Но зато я обнаружил тут книги, принадлежащие моей матери, — Жорж Санд, Гюго, Ламартина, Поля и Виктора Маргерит, десятитомник «Жана-Кристофа» и другие книги, купленные когда-то мной самим, с моим именем и датой на титульном листе. Я изучаю, рассматриваю их, вновь узнаю их запах, иллюстрации, а вот знакомое пятно на обложке. Не выпуская книжку из рук, я сажусь, скрестив ноги по-турецки, на пол. Да, волшебство не умерло, и я опять поддаюсь ему.

Дневной свет меркнет в комнате, но я едва замечаю это и забываю повернуть выключатель. Снизу, как когда-то в детстве, доносится голос матери:

— Если хочешь, можно ужинать.

Я бормочу: «Да-да». Мне так не хочется отрываться от чтения, но неудобно перед матерью, я откладываю книгу и спускаюсь на кухню.
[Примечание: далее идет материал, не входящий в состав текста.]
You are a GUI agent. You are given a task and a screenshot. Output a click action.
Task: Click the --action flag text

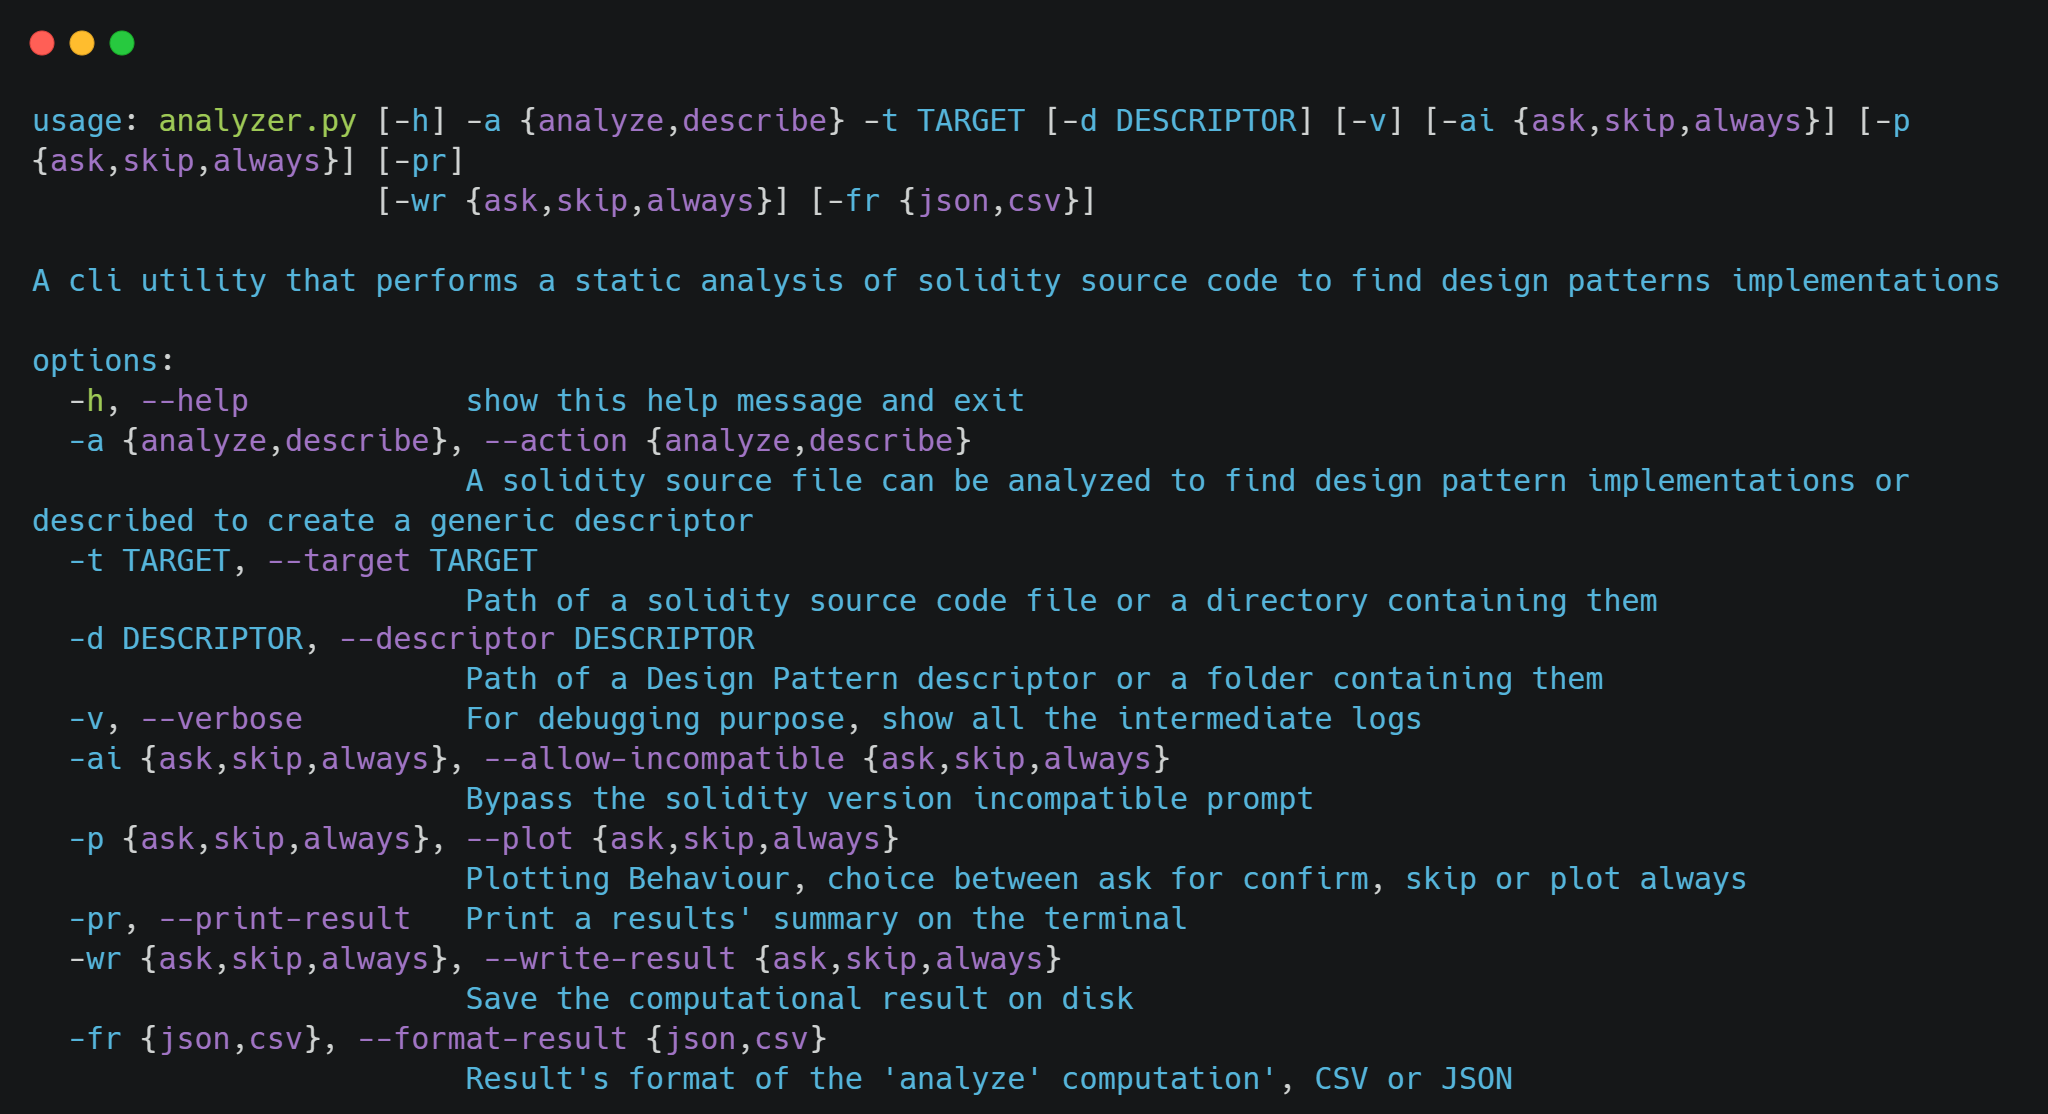tap(555, 441)
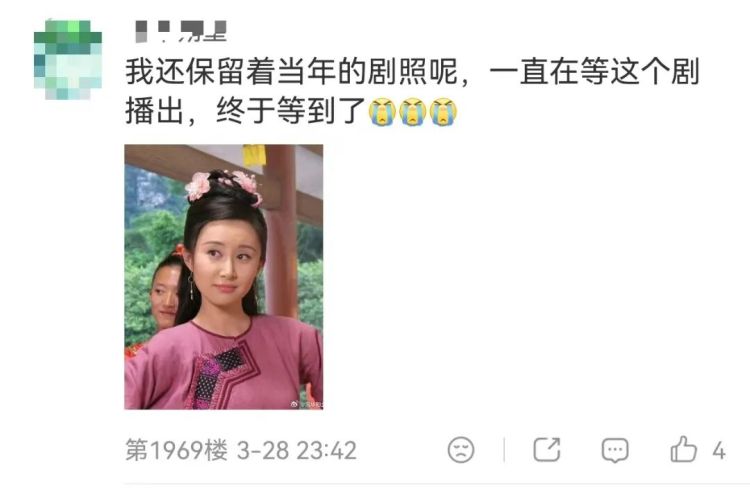Tap the timestamp 3-28 23:42
The image size is (750, 488).
(297, 451)
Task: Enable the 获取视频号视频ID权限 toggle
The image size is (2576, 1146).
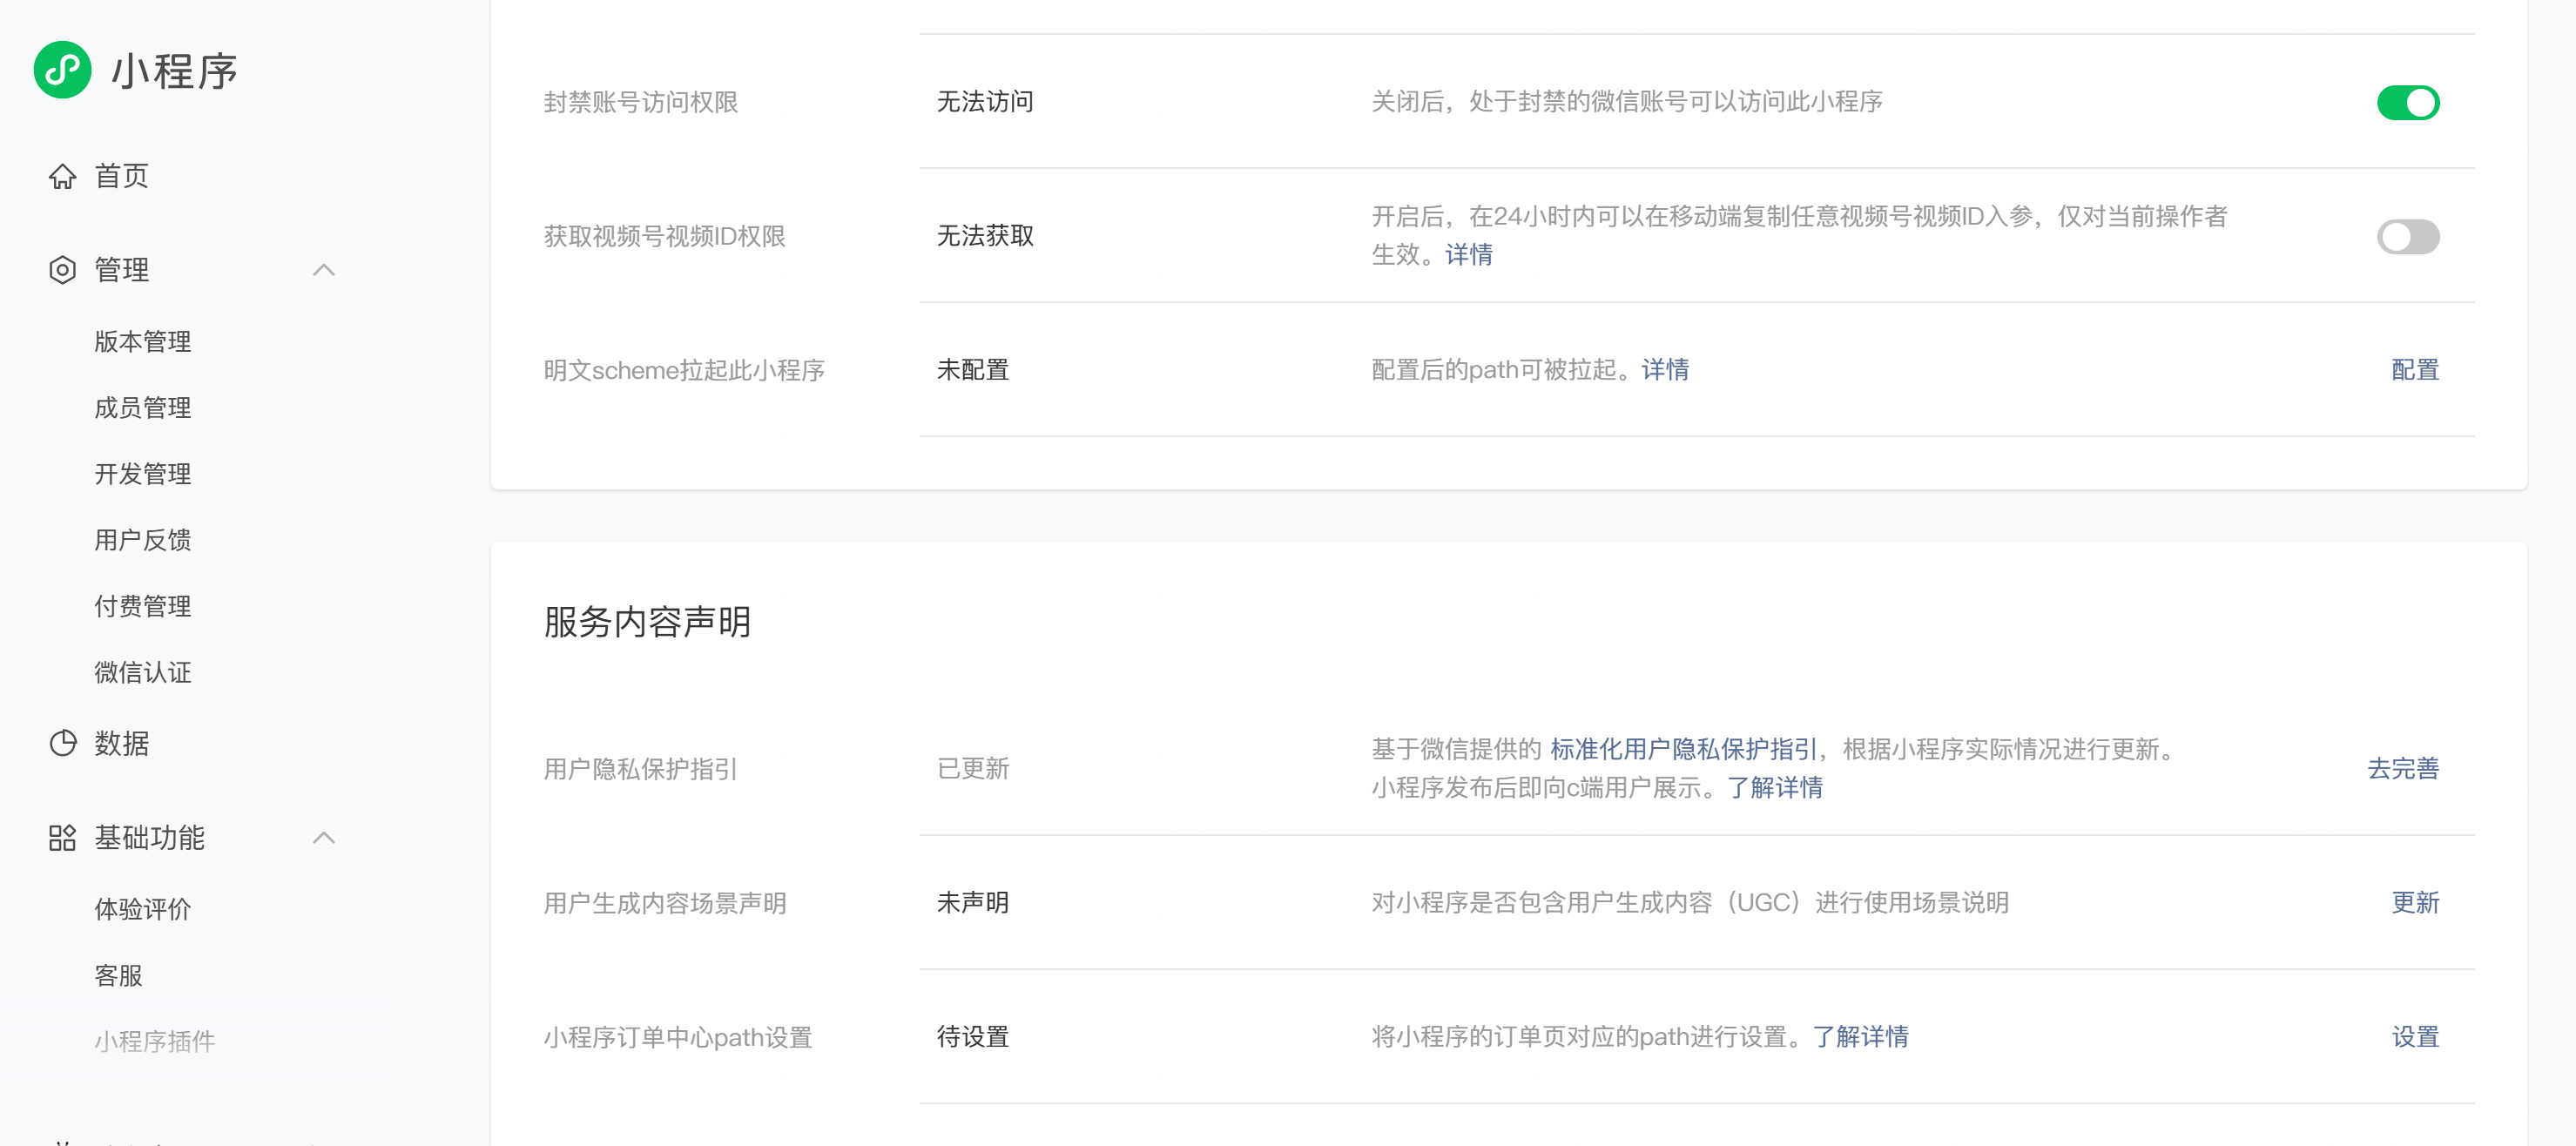Action: 2407,237

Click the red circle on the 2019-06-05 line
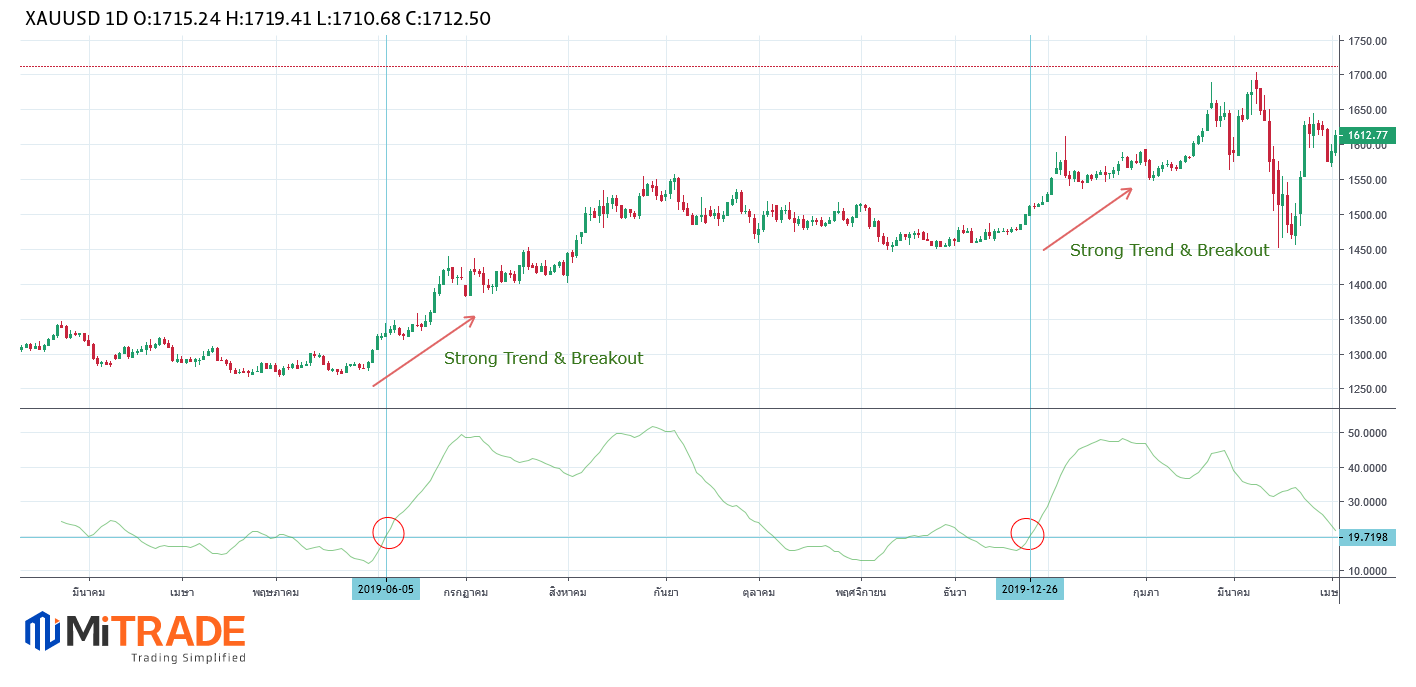(x=388, y=533)
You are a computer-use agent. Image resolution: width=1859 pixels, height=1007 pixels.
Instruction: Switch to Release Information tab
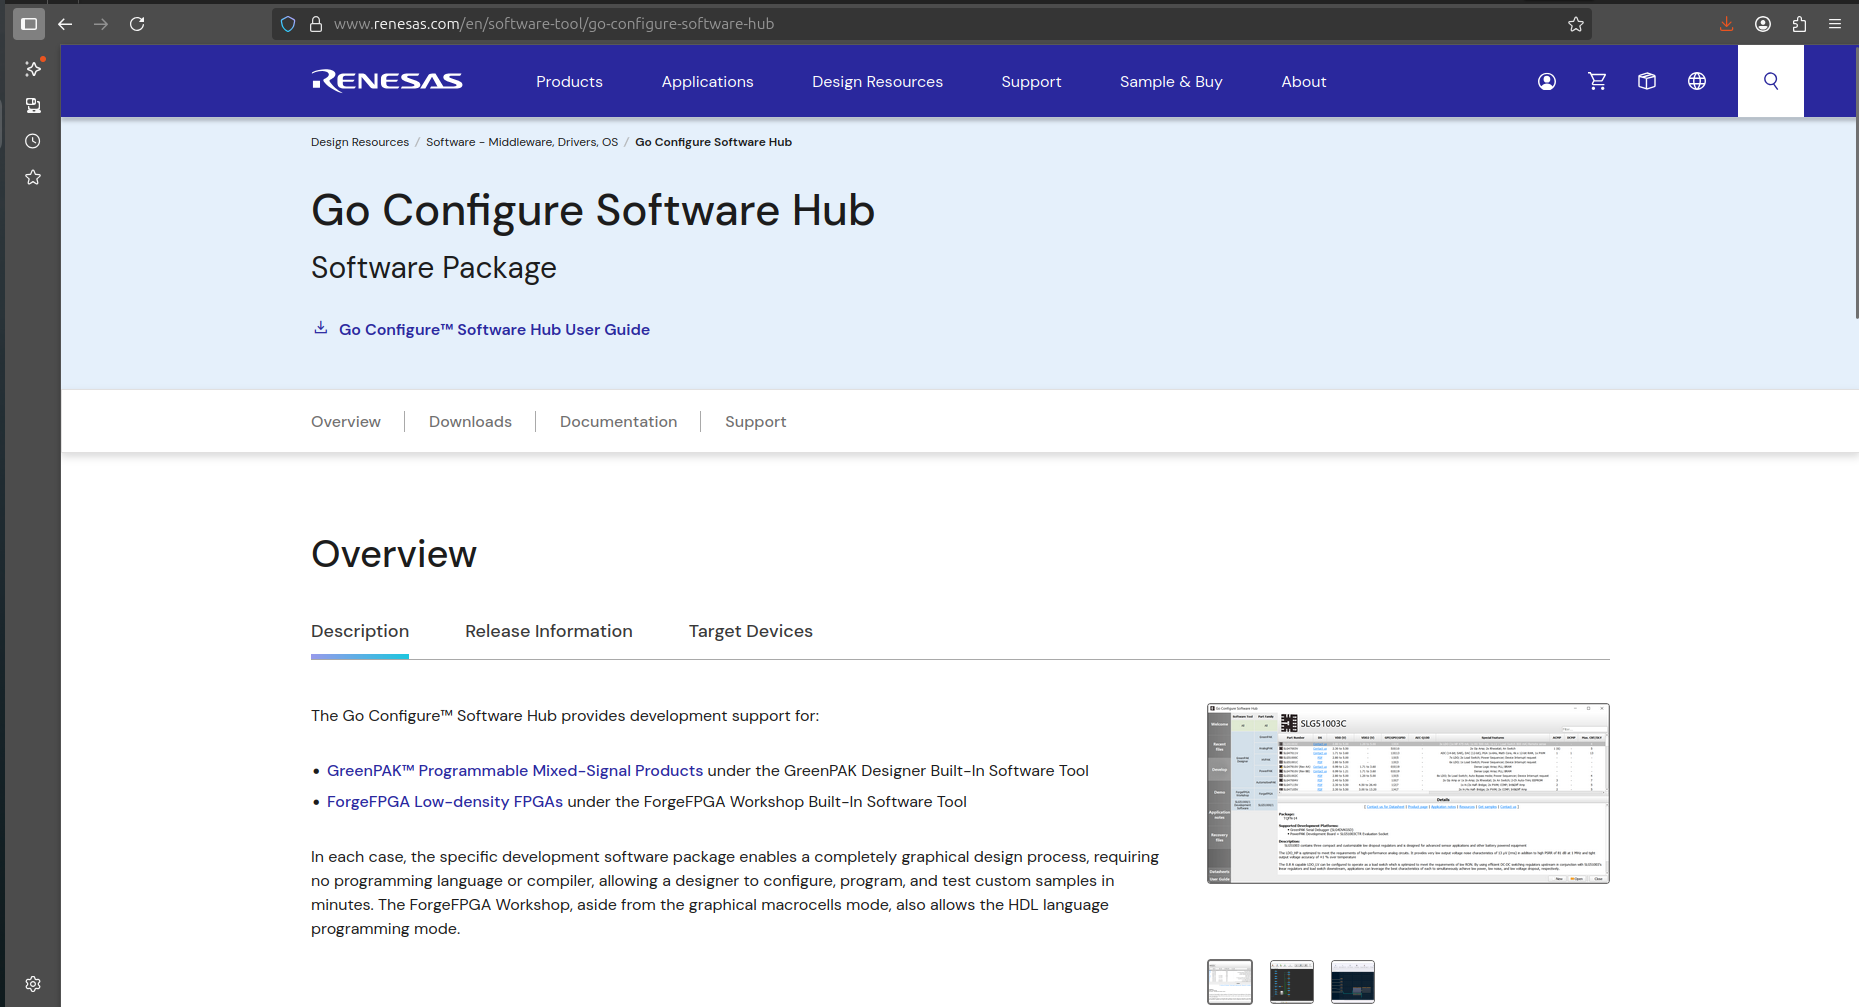[548, 631]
Если наша библиотека была более чем скромной, то дядина долгое время казалась мне совершенно неиссякаемой. Эти тома в грубоватом переплете из черного коленкора я в каждый свой приезд к нему брал и привозил обратно в связке на багажнике велосипеда, они казались мне сияющими просветами среди серости провинциальной жизни, которая, по мере того как уходило детство, все явственней обнаруживала свою убийственную монотонную тоску. Книги утоляли душевный голод, который я ощутил к двенадцати годам и который не оставляет меня доныне. Теперь-то я понимаю, что библиотека эта была не так уж и велика и особенно была бедна поэзией, если не считать Бодлера и Ришпена, попавших туда по какой-то необъяснимой случайности. Я сильно сомневаюсь, раскрыл ли дядя хоть раз в жизни Бодлера. «Такие штуки не для меня, я в них ничего не смыслю!» — говаривал он, когда я пробовал беседовать с ним о поэзии, и, насупившись, упрямо качал головой. Поэзия не доходила до него, его интересовали «идеи». То же самое было с Жаклиной и Жерменой — преданные своему делу учительницы, они воспринимали стихи лишь как предмет для декламации. А ведь известно, какого сорта «поэзия» мелькала на страницах учебников начальной школы: назидательные стихи, глуповатые жанровые картинки, банальные размышления о жизни отставных школьных инспекторов, и среди всей этой мешанины — неизменный и обязательный Гюго. Разумеется, не самые лучшие стихи. Только «Искусство быть дедом».